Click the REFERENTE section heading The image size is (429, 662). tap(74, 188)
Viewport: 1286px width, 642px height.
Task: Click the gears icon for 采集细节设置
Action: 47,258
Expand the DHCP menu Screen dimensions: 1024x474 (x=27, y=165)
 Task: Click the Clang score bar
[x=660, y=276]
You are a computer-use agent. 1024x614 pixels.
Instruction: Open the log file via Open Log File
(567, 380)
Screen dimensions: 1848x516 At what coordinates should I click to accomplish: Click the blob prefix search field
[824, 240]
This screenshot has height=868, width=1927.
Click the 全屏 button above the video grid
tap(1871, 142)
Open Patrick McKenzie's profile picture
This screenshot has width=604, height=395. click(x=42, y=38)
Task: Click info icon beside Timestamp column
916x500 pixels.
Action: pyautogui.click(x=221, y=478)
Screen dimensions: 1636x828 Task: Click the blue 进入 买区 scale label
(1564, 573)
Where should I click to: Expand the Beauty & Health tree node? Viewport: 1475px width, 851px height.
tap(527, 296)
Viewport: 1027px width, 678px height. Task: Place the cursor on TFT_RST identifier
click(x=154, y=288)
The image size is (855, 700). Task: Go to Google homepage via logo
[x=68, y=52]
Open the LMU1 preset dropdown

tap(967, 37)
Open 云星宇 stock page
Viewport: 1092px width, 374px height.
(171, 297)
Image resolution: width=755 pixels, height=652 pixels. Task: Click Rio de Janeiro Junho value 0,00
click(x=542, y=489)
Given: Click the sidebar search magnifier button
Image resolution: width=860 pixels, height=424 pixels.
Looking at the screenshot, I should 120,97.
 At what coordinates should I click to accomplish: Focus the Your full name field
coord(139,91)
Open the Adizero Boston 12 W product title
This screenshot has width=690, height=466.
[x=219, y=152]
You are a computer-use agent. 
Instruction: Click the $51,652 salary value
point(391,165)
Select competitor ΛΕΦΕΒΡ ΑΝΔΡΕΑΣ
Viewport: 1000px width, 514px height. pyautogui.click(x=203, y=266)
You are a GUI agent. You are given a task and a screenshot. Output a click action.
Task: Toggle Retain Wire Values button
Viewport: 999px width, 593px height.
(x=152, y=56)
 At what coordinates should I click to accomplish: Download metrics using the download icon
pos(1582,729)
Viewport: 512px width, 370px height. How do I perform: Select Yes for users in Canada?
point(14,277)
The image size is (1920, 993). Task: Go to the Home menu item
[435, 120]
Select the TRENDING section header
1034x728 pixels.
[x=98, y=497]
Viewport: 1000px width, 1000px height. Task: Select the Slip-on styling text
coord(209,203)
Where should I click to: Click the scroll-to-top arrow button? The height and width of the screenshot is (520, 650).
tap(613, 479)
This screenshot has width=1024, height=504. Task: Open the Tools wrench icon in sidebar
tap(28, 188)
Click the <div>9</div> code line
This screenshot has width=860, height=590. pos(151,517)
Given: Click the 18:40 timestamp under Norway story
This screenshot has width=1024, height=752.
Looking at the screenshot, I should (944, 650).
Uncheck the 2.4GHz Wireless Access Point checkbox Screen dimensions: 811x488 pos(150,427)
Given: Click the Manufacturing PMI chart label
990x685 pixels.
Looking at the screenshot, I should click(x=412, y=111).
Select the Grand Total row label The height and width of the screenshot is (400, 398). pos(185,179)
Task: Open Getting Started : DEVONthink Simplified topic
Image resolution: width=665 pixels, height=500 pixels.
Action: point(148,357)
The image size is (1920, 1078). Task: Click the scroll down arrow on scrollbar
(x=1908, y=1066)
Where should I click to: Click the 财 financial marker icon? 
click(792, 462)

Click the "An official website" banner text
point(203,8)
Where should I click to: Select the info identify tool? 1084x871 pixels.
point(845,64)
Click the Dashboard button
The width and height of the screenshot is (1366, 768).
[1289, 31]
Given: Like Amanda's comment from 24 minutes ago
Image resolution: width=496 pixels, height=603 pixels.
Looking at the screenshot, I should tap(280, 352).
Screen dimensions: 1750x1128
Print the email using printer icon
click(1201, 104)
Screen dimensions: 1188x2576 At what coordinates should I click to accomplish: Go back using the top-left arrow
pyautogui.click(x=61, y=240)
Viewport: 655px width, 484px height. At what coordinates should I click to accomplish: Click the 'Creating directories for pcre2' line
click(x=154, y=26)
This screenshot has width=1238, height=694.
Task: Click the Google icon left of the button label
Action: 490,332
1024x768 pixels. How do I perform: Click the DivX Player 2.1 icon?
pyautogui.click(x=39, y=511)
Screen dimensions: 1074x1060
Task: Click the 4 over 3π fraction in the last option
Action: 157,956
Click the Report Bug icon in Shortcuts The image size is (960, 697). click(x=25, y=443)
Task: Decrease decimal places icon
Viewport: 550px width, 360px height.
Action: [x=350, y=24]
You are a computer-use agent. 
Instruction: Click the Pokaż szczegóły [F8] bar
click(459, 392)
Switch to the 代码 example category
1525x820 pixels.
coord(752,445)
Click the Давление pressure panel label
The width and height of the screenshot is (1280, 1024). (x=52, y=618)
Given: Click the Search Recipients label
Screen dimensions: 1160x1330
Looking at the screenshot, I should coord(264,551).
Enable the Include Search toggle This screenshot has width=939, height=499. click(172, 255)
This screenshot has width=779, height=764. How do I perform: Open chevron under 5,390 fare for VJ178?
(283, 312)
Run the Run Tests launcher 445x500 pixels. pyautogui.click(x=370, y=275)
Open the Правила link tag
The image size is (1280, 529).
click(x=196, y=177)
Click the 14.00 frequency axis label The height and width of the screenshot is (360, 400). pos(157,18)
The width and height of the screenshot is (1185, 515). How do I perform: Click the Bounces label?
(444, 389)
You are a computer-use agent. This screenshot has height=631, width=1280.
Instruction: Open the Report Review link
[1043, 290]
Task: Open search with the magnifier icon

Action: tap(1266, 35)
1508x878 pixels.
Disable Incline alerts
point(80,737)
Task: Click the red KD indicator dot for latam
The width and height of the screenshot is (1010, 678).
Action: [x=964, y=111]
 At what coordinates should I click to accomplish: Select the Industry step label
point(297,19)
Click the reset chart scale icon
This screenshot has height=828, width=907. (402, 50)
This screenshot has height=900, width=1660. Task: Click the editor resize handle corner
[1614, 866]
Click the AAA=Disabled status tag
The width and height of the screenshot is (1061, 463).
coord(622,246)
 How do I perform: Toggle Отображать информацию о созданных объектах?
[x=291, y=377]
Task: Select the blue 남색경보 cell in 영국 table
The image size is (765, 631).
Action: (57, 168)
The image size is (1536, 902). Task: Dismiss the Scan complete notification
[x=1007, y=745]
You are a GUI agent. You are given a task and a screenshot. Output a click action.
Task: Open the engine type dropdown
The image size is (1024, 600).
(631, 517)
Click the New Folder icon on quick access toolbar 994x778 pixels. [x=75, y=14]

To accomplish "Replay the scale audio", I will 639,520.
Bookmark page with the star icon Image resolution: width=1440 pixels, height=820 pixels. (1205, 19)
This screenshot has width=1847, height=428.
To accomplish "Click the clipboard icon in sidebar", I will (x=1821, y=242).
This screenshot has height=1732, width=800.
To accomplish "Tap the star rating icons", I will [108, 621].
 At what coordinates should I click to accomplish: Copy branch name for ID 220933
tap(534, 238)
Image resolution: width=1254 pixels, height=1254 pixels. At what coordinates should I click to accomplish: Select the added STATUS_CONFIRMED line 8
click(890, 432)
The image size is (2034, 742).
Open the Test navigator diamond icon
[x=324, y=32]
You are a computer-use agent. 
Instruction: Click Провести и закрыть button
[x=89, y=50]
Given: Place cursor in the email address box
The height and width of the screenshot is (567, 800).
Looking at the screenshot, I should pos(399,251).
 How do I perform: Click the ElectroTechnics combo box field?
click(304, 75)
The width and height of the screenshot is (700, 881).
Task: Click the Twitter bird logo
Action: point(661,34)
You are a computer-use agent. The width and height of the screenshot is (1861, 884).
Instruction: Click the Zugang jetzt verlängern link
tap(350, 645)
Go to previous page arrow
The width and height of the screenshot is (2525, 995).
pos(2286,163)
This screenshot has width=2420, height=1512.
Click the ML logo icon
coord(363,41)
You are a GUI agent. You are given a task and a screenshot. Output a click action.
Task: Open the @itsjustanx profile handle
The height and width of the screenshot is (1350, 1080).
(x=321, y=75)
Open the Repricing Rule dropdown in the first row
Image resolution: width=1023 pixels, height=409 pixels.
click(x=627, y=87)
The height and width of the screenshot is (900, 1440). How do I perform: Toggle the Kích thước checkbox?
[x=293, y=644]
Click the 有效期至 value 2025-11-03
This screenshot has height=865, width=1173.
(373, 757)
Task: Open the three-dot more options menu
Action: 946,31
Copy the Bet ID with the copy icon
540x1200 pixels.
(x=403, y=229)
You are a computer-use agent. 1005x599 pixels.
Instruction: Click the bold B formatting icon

● ● ● ●

# TASK GOAL:
Return each line of the entries that holds the string "will".

# YOUR RESPONSE:
To accomplish "Replay the scale audio", I will 639,520.
To accomplish "Click the clipboard icon in sidebar", I will (x=1821, y=242).
To accomplish "Tap the star rating icons", I will [108, 621].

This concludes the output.